Excerpt to read =
5 Things to Consider Before Buying a Franchise in Canada

Have you ever considered buying a franchise? Franchising is a complicated area of law and, like any other investment, involves a high degree of risk. Some franchises work out very well for the franchisees. And some do not.  So do your homework before investing.

A franchise is essentially a licence to operate the franchisor’s business system and use its trademark according to the franchisor’s standards for a finite period of time, whether its five or ten years. In exchange for the right to carry on business under the franchisor’s trademark and system, the franchisee usually pays the franchisor an initial fee for these rights, an ongoing royalty linked to the gross sales of the franchised outlet and other fees, such as an advertising fund payment.

Many franchisors go into full swing in autumn, marketing their concepts across Canada.  So now is a good time to thoroughly investigate the franchise you are thinking about buying. Here are five major points to consider before buying a franchise.

1. You are not buying the business system, you are renting it. You are simply acquiring the rights to use a franchisor’s business system, trademark and ‘know-how’ for five or ten years. Think of it like a lease. You are ‘renting’ the franchisor’s business system and brand for a time, and when that time is up, it is over. Those rights revert back to the franchisor who can sell those rights to someone else.

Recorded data
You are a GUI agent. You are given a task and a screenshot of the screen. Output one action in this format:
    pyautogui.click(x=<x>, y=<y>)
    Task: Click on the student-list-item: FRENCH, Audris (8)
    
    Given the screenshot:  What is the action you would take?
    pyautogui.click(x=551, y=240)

Description of the task =
Copy out the article above on buying a franchise in Canada in full, word for word.

Result =
5 Things to Consider Before Buying a Franchise in Canada

Have you ever considered buying a franchise? Franchising is a complicated area of law and, like any other investment, involves a high degree of risk. Some franchises work out very well for the franchisees. And some do not.  So do your homework before investing.

A franchise is essentially a licence to operate the franchisor’s business system and use its trademark according to the franchisor’s standards for a finite period of time, whether its five or ten years. In exchange for the right to carry on business under the franchisor’s trademark and system, the franchisee usually pays the franchisor an initial fee for these rights, an ongoing royalty linked to the gross sales of the franchised outlet and other fees, such as an advertising fund payment.

Many franchisors go into full swing in autumn, marketing their concepts across Canada.  So now is a good time to thoroughly investigate the franchise you are thinking about buying. Here are five major points to consider before buying a franchise.

1. You are not buying the business system, you are renting it. You are simply acquiring the rights to use a franchisor’s business system, trademark and ‘know-how’ for five or ten years. Think of it like a lease. You are ‘renting’ the franchisor’s business system and brand for a time, and when that time is up, it is over. Those rights revert back to the franchisor who can sell those rights to someone else.